Naquela noite flutuava distraído entre nuvens de isopor. Sentado à tua frente.
Copo de steinhäger esquecido entre os dedos no balcão. O vozerio produzido
pelas poucas dezenas de expectadores reverberando em pastilhas mnemônicas ora
dentro ora fora de mim. Vultos, personagens de outra dimensão — mas não
fantasmagóricos como depois daquela noite aprendi a enxergar vultos -,
deslizavam alheios à nossa volta. Enquanto isso, você falava, lembra? Que pena,
não sei, não aprendi a prestar atenção no que dizem enquanto durmo. Teus lábios
se mexiam, magnéticos como em todas as situações em que já os vi se mexer,
forjando, imagino, melífluas sentenças e períodos desprovidos de vírgulas,
pontos finais, interrogações e de qualquer outra pontuação. Tua fala é meu
paraíso, eu diria se fosse então capaz do diálogo. (Me diga, já dialogamos
algum dia? Duvido. Meu saber é patético ante a tua beleza, e costumo me calar
quando não sei que dizer.)
Cada um dos meus sentidos me puxava pr'um
lado e todos me puxavam pra você. Dividido em dez, quinze pedaços, eu era tua plateia.
Cada um deles, pedaços, estava atento ao palco da Z. à sua maneira. Se foi
assim de fato, por que me lembro só dos meus olhos? (Sou escravo do olhar, qual
fotógrafo sem energia para a música nem gana de saciar o apetite.)
Vou me dividindo geometricamente à medida
que tento descrever tua figura sentada à minha frente no balcão. Qual sentido
devo usar agora? Meus olhos não desgrudam do teu rosto, imobilizando consigo
meus pensamentos e minha lembrança. (Pergunto: seria uma dádiva a capacidade de
esquecer por livre arbítrio?) Meus ouvidos estão ocupados do burburinho dos
bebuns em volta, atingindo ocasionalmente picos distorcidos, quando, bem ao meu
lado, um deles pede “mais uma cerveja” ao balconista, que berra “mais uma
cerveja?” de volta. Dentro da minha boca, muda na efêmera noite de julho que
hoje não estou certo se ocorreu de fato, o steinhäger não deixa espaço sequer
pro gosto de mim mesmo. (De que não sei se gosto.) Meu olfato, mesmo tomado dos
odores peculiares de álcool, suor, sanduíche de queijo e mortadela, estava
saturado do cheiro que teria tua buceta em minha imaginação.

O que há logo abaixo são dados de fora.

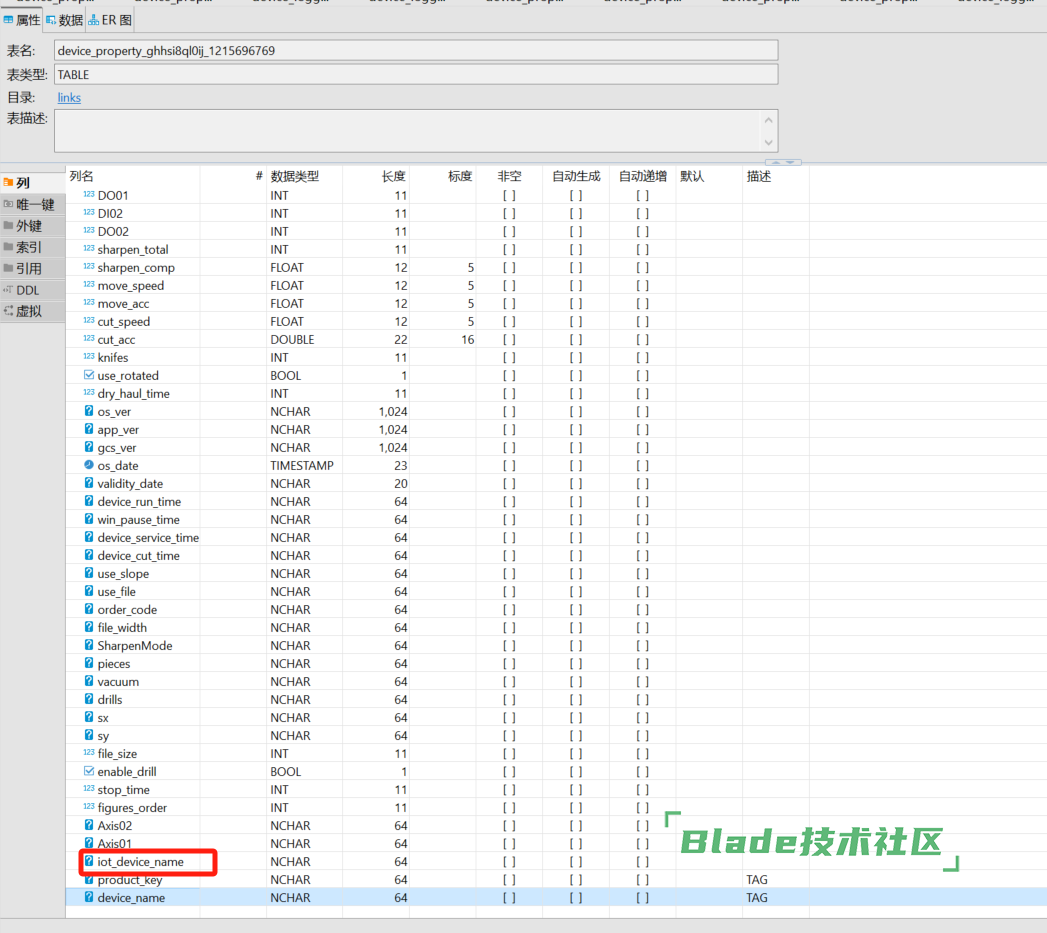Switch to the 数据 tab
This screenshot has width=1047, height=933.
point(64,20)
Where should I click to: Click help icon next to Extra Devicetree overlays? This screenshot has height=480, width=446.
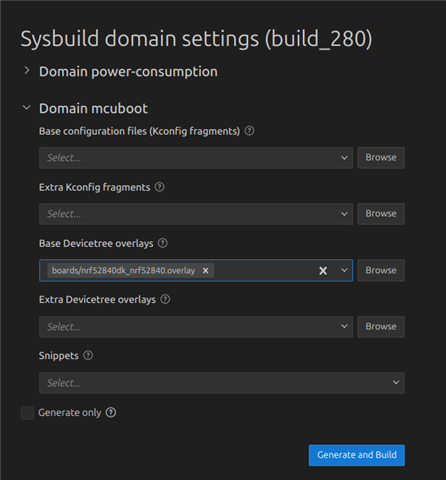click(x=165, y=299)
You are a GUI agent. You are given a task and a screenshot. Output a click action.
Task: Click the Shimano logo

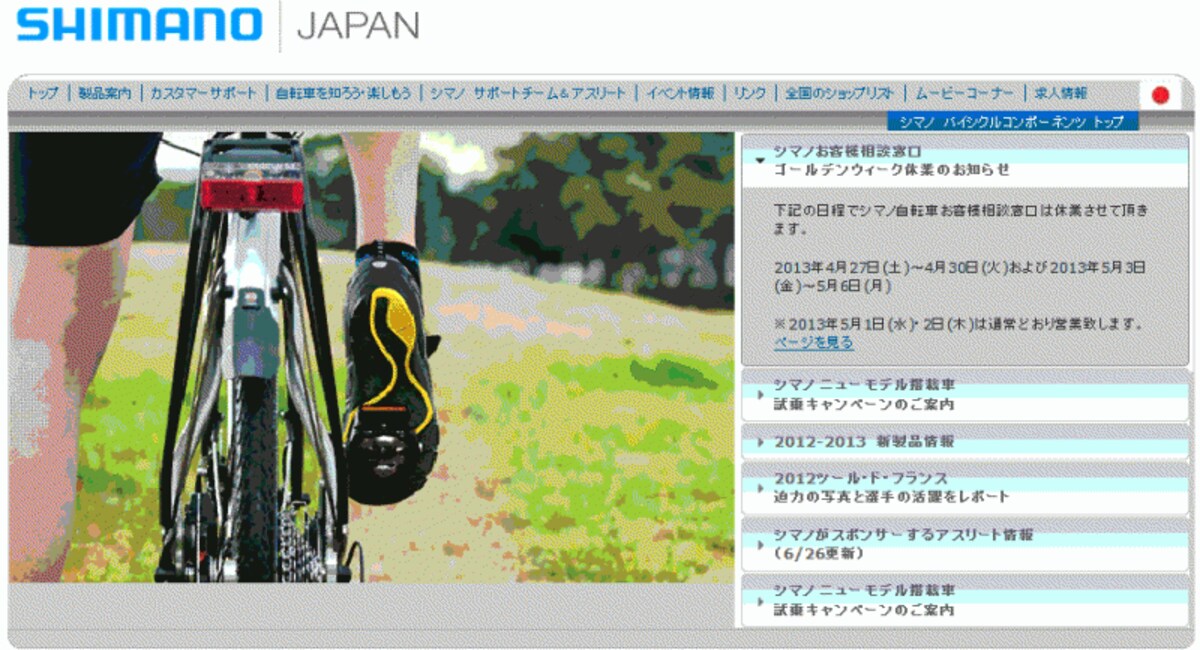pyautogui.click(x=140, y=25)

E minha mão,
aquela que não segurava o copo, delirava com a textura da tua pele e minha
língua se enchia d'água ávida por lamber a tua.

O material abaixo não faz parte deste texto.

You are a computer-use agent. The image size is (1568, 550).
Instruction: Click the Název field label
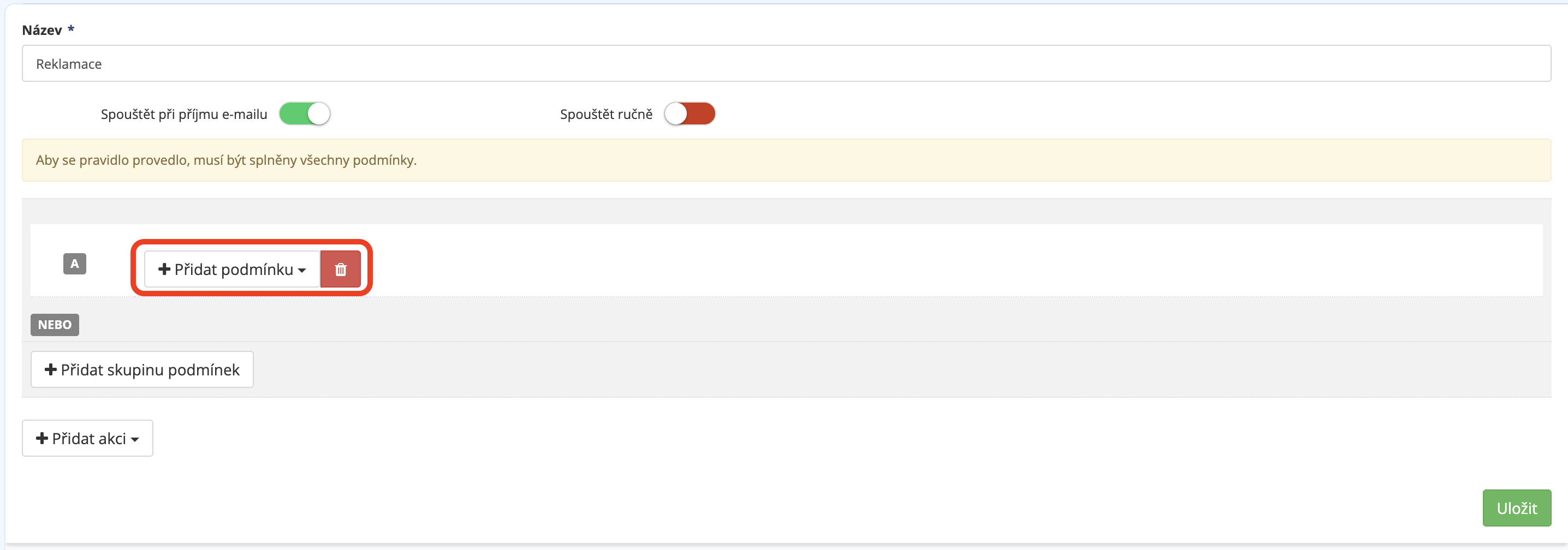point(42,30)
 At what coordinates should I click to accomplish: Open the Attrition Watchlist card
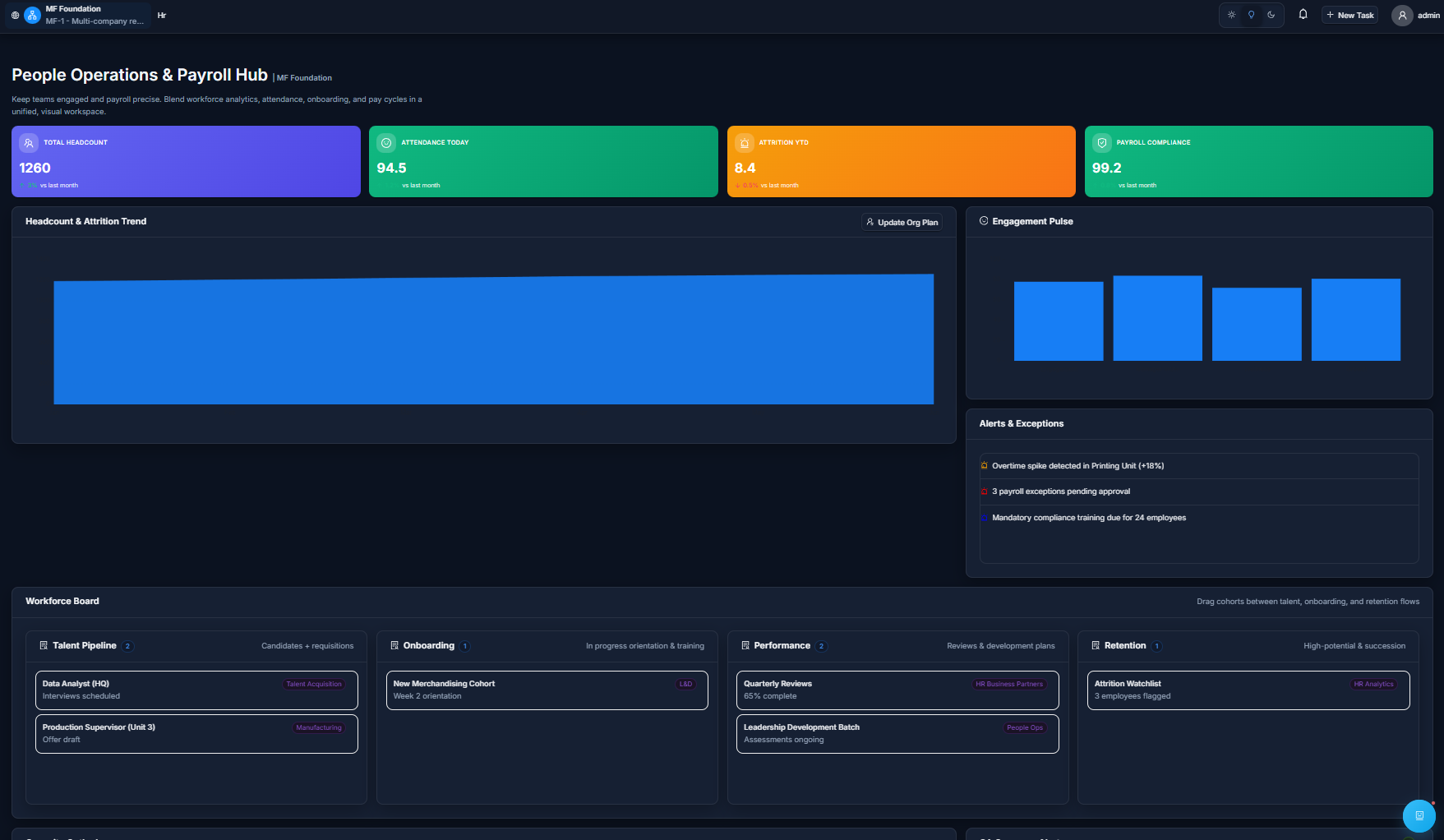point(1248,690)
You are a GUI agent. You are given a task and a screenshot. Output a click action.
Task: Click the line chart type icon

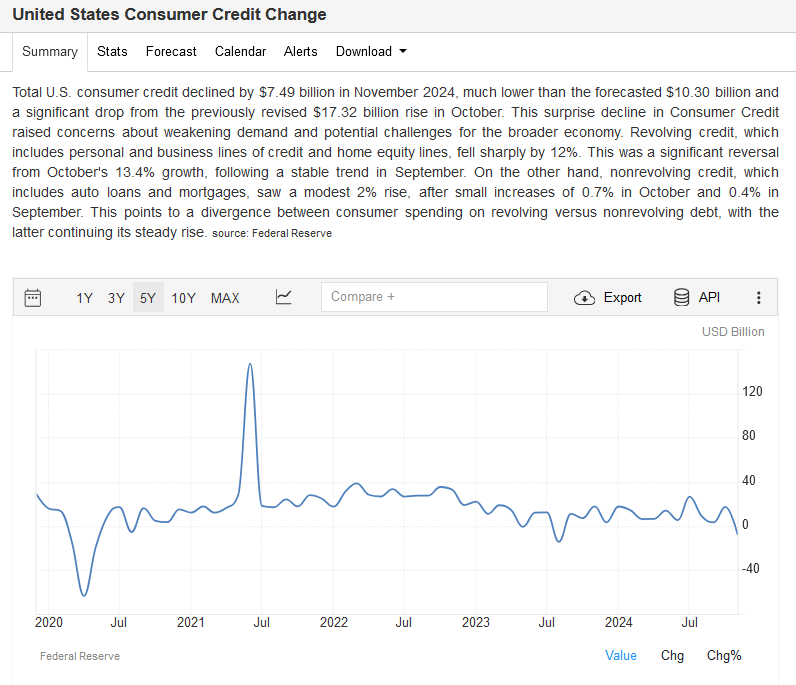click(x=283, y=297)

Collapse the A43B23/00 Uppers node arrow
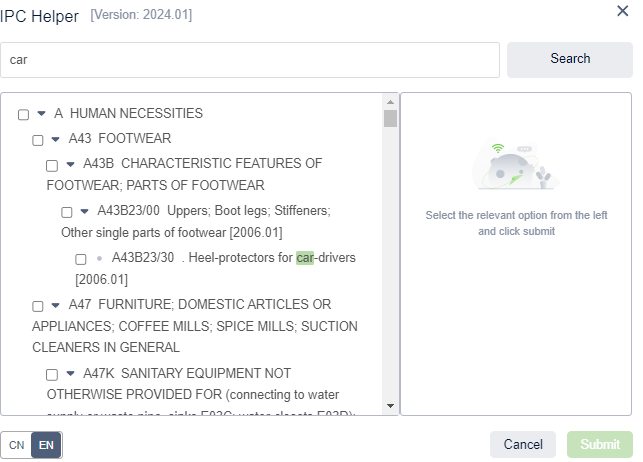pos(85,211)
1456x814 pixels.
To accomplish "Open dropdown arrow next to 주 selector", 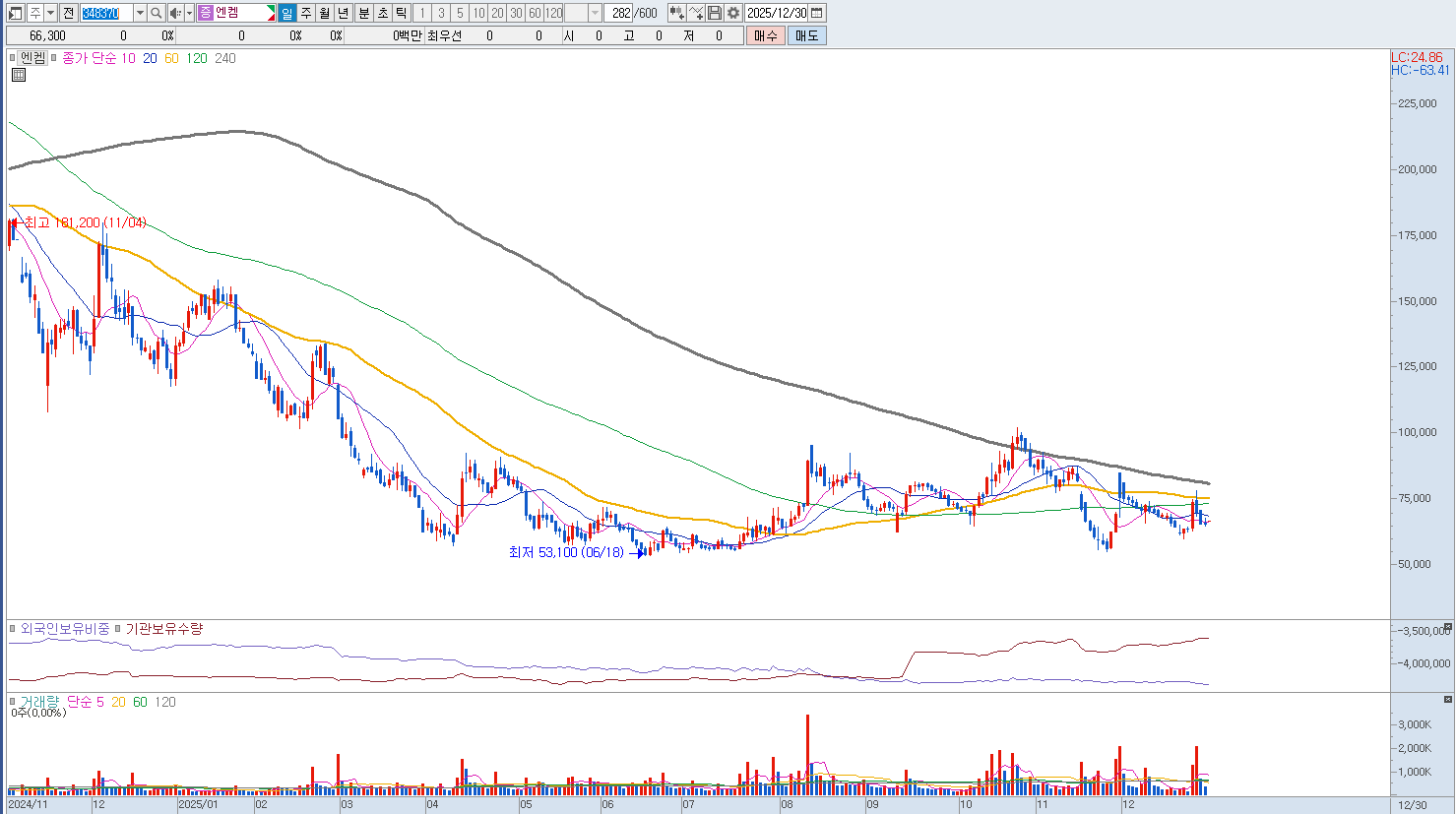I will tap(50, 13).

A noite veio passando longa feito a
eternidade e desvaneceu curta qual um instante. De repente você diz, “preciso
ir”, despenco, cheiro, escuto, imagino, engulo o steinhäger de gelo. Vejo teu
olhar. Anti-sol que obscurece minhas noites.
No meio do breu você, lâmpada fantástica,
brilha à cegueira, espargindo um halo não luminoso, de raios negros, corroendo
minha claridade à tua volta, me atraindo ao teu campo de beleza inatingível e
me condenando à escuridão que aprendi a habitar. Eu, mariposa trajada em
fantasia de seda puída, destituído da cabeça que um dia arranquei tentando
estancar a mina de pensamentos que borbotavam e borbotavam para o vácuo que
ficou no teu lugar, me arrasto em círculos incessantes em torno de não sei
exatamente o quê. Terá a luz se apagado e eu, mariposa decapitada, nem me dado
conta?
Eu disse que não ia falar da Dor, eu sei.
Acho mesmo que tinha prometido nunca mais citá-la em dê maiúsculo. Afinal não é
nome próprio. E nem de país ou feriado. Não faz diferença, provavelmente.
Tampouco faz falar ou deixar de falar. Mas se tenho algo a dizer — tenho? -, o
que tenho a dizer é pra você. Se não te falasse dela, maiúscula ou minúscula,
falaria de quê? A única alternativa seria o vácuo.
A música, aquela, nunca mais escutei.
Tudo que consigo é pensar nela, como se fosse uma abstração. Agora terminou.
Não é possível que torne a tocar outra vez.